Datos oficiales indican que en Barcelona viven 130.000 jóvenes entre 15 y 24 años, algo que, vistas las cifras de afluencia a los botellones de la Mercè, permite concluir que aproximadamente entre el 40% y 50% de jóvenes de la ciudad han participado en un macrobotellón durante las fiestas de la ciudad. No todos estos jóvenes son macarras, violentos, acosadores, alcohólicos, ni mucho menos, pero sí que todos ellos llevan mucho tiempo escuchando cómo políticos de izquierdas y nacionalistas justifican la quema de contenedores en nombre de la libertad de Pablo Hasel o minimizan las consecuencias del asalto de sedes de partidos políticos. Tampoco se enteran del vandalismo de los CDR porque, sencillamente, en los medios de comunicación públicos o subvencionados no se informa de dicho vandalismo y ven en cambio cómo se organizan homenajes a sujetos y sujetas que han sido detenidos o investigados por presunta pertenencia a banda terrorista. Por cierto, llama mucho la atención que cuando se habla de aquellos que provocan disturbios, roban o prenden fuego a un coche de la policía, los políticos de izquierdas y nacionalistas dejan de usar el llamado lenguaje inclusivo.

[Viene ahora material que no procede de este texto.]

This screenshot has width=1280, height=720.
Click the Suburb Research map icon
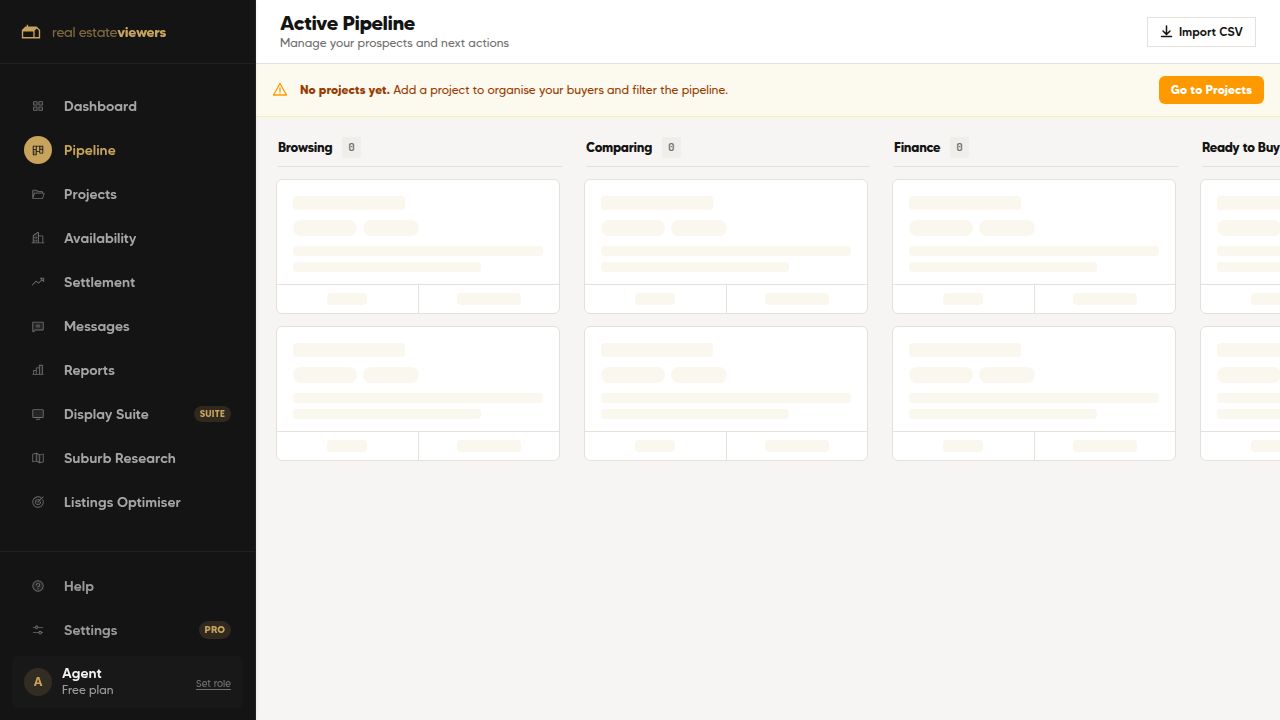(x=38, y=458)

Lo que sucede en Barcelona es el resultado de un cóctel letal de consecuencias funestas y previsibles. La persecución a las empresas de ocio y restauración ha llegado a su zenit durante la pandemia. La obsesión enfermiza del Ayuntamiento de Barcelona contra locales de hostelería y discotecas ha tenido, con la excusa de la pandemia, un marco incomparable para poder triturar a un sector y dejar a miles de jóvenes sin opciones de ocio y a otros tantos sin empleo. Además, la burocracia sólo justificada por la burocracia, estúpida e ineficaz, ha encarecido los costes para estas empresas, con precios de alquileres desorbitados, costes de habilitación de espacios inasumibles e inspecciones persecutorias con sanciones constantes que han desincentivando a un sector importantísimo para la vida económica y social de Barcelona.

Junto a la cruzada calvinista de la izquierda contra el sector del ocio, por ser privado y por ofrecer lo que el populismo gobernante considera ocio consumista, se han lanzado constantes mensajes desde los altavoces del poder que justifican la violencia gratuita o la animan: Laura Borràs, presidenta del Parlament, afirmó en su día que no considera violencia que se queme un contenedor, y en septiembre de 2019 el Parlament se negó a condenar la violencia de Arran (organización de la CUP) y los CDR.

Barcelona es hoy una ciudad embrutecida, llena de pintadas y abandonada. Lo cutre sirve más de amparo a la mala acción que lo bonito, limpio e impoluto. Barcelona, tristemente se ha acostumbrado y se reconoce a sí misma en la suciedad mediocre y algo maloliente, y de lo sucio y gris nunca surgen oportunidades. El cóctel de crispación, orín, jugos gástricos y políticos demagogos con poltrona va a permanecer por largo tiempo, y ese decorado magnífico para vivir, crecer y soñar que fue Barcelona poco a poco se irá irremisiblemente apagando.